Interestingly, three studies examined the relationship between microbiota metabolic pathways and antidepressant efficacy. Two studies found that altered bacterial functional profile was not predictive of treatment response in individuals with MDD (Liśkiewicz et al., 2021; Tomizawa et al., 2021). In contrast, in two additional studies, antidepressant non-responders exhibited increased inferred microbial glutamate synthesis compared to responders and remitters (Kurokawa et al., 2021), and demonstrated greater susceptibility to treatment-induced perturbations in microbial function (Wang et al., 2023).

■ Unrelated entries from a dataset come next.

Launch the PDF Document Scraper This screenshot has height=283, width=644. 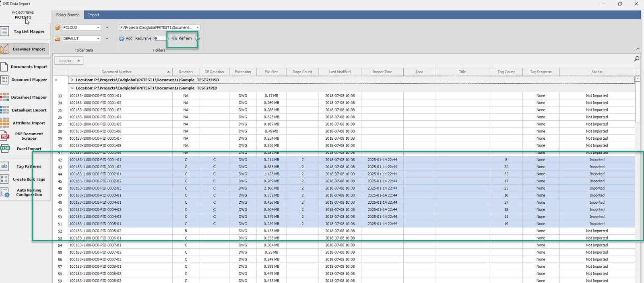coord(29,136)
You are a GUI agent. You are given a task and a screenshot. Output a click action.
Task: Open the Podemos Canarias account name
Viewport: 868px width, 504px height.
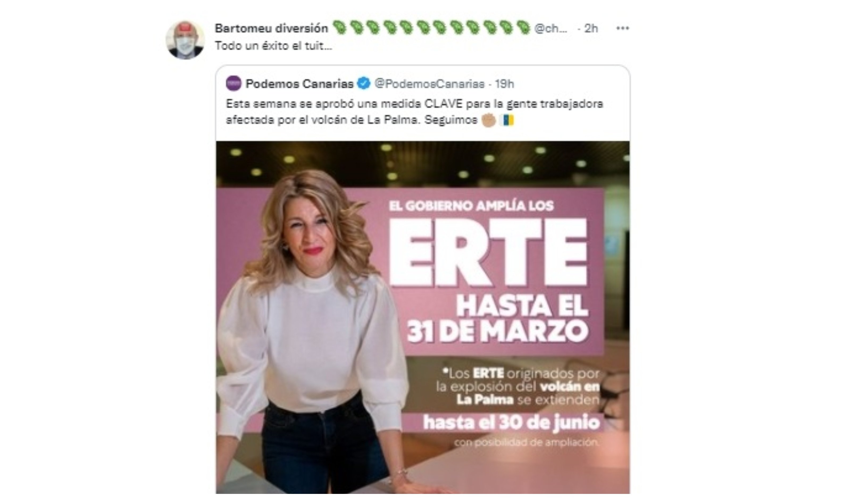click(x=300, y=84)
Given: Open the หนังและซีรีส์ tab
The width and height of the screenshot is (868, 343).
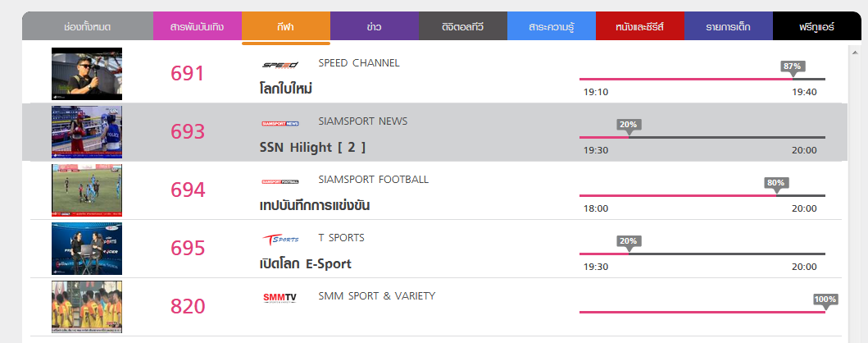Looking at the screenshot, I should (639, 27).
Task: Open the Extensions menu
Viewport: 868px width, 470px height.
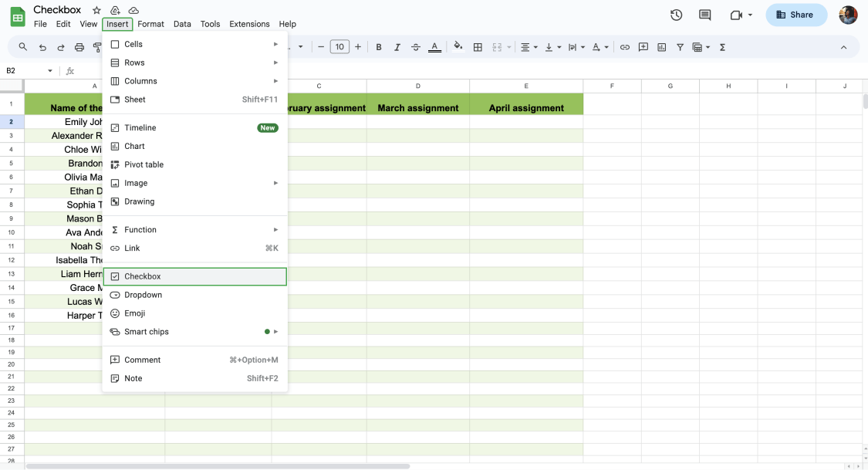Action: point(249,24)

In summary, studies on gut microbiota composition and antidepressant treatment outcomes generally reported significant relationships. Studies in human samples suggested that baseline gut microbiota composition could be linked to treatment outcomes, and α-diversity was implicated by several studies. Certain bacterial species, such as Faecalibacterium and Roseburia, both constituents of the Firmicutes phylum, are recurrently associated with remission and lower depression severity. However, results were often not consistent across studies, indicating the need for further research.

Discussion

In this narrative review, we provide a comprehensive overview of the multifaceted relationship between gut microbiota and antidepressant treatment, shedding light on the current potential therapeutic implications for depression (Fig. 2). Antidepressants may alter both the diversity and composition of gut microbiota, as well as its metabolic pathways, attenuating the microbial differences observed between healthy controls and both stress-induced animals and patients with MDD. Specifically, antidepressant treatment is associated with an increase in the Bacteroidetes phylum, Christensenellaceae family, and Bacteroides and Clostridium genera, while decreasing the Firmicutes phylum, Ruminococcaceae family, and Ruminococcus genus. Antidepressant therapy also modulates gut microbiota function, with changes in lyxose degradation, peptidoglycan maturation, membrane transport, and methylerythritol phosphate pathways, as well as GABA metabolism and serotonin transport. Notably, metabolic function alterations may persist after cessation of antidepressant treatment, potentially elevating the risk of depression relapse. In terms of treatment responsiveness, emerging evidence suggests that increased baseline abundances of the genera Roseburia and Fecalibacterium, both constituents of the Firmicutes phylum, may serve as predictive markers of favorable treatment outcomes. Additionally, human studies consistently indicate that higher α-diversity correlates with better treatment outcomes, and preliminary evidence suggests a relationship between increased microbial glutamate synthesis and non-response.

Fig. 2.

A graphical representation of the primary conclusions of this literature review. While these findings provide initial evidence, they should be interpreted with caution until further replication studies are conducted to verify their robustness and generalizability.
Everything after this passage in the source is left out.